Practice in the mirror: That is not an appropriate question.
Also - if they ask about long working days say something like "yes, I'm aware that sometimes project deadlines mean long working days, I'm not afraid of hard work"

Way back when my DC were small my DH and I swapped roles, and he took over the SAHP role, and i looked for a job. I explained in every single bloody application that was what we were doing. Every. Single. Fucking. One. Even though I didn't had to.

Walked out of one interview when 2nd question was: what will you do if one of your children is sick? they always want their mothers.

Walked out of another interview when they asked me if i was planning further children.

both illegal questions. (I'm not in the UK)

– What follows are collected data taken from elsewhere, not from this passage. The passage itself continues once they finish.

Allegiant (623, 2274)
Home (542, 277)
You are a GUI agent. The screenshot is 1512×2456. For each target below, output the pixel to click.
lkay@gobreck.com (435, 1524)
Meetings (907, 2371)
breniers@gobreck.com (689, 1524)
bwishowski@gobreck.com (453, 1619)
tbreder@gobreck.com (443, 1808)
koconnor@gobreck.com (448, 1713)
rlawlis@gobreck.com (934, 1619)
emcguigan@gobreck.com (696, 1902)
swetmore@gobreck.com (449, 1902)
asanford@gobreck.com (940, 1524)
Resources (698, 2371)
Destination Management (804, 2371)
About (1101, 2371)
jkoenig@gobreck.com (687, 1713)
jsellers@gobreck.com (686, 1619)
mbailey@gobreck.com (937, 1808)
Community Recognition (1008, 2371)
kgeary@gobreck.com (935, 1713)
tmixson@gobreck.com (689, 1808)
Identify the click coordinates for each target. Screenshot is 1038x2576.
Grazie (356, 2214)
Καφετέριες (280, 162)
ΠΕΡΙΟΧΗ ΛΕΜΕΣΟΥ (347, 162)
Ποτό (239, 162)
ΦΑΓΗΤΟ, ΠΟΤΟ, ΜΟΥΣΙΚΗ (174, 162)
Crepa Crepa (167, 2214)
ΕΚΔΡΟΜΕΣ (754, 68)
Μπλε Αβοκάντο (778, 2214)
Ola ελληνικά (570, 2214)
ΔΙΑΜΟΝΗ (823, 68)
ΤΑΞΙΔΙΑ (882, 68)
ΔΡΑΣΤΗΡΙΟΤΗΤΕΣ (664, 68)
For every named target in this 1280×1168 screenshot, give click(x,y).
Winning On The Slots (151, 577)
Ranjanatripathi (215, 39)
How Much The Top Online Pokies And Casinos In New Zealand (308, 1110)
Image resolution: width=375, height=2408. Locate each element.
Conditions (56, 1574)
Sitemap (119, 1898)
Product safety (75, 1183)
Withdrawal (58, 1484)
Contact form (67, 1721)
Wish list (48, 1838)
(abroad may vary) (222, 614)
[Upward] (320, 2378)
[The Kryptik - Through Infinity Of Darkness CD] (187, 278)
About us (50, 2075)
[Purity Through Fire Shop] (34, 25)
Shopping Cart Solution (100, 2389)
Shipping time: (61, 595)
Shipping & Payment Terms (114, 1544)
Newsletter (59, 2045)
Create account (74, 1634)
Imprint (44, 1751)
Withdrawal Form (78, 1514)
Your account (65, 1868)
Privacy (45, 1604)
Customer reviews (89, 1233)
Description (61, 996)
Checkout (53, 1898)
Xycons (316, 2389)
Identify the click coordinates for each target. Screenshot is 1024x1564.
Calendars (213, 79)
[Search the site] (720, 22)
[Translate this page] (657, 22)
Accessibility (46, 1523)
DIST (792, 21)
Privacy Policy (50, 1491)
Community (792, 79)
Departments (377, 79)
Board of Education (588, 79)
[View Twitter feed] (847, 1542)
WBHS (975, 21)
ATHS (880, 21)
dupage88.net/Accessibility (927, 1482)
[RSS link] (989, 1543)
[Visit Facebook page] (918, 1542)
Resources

Final one which nearly broke me. US company. big panel interview - 9 applicants, 9 interviewers from all parts of the company, including HR boss, but also relative newbies. All sat opposite each other on a long table. First part all questions about what we'd seen on the company tour, relevant experience etc etc. Coffee break - chap next to me said he was a bit nervous as his little boy was home sick with wife. Told me he had 2 DC same ages as mine.

Back to interview. HR chief -> me: and what would you do if your child was sick?
Me: yeah, no. I have childcare as i've explained.
HR chief asks several questions to other (all male) applicants. Only asks me about childcare etc...

bit later on. HR chief: let's throw it open. Do you have any questions. When it was my turn, turned to the chap next to me: so what will you do when your kid gets sick?

Hr chief -> me: that's inappropriate.
Me walking out: as was your whole line of questioning to me about my children as the only woman and not asking any of these fathers.

that was 20 years ago. Nothing changes except how we handle it.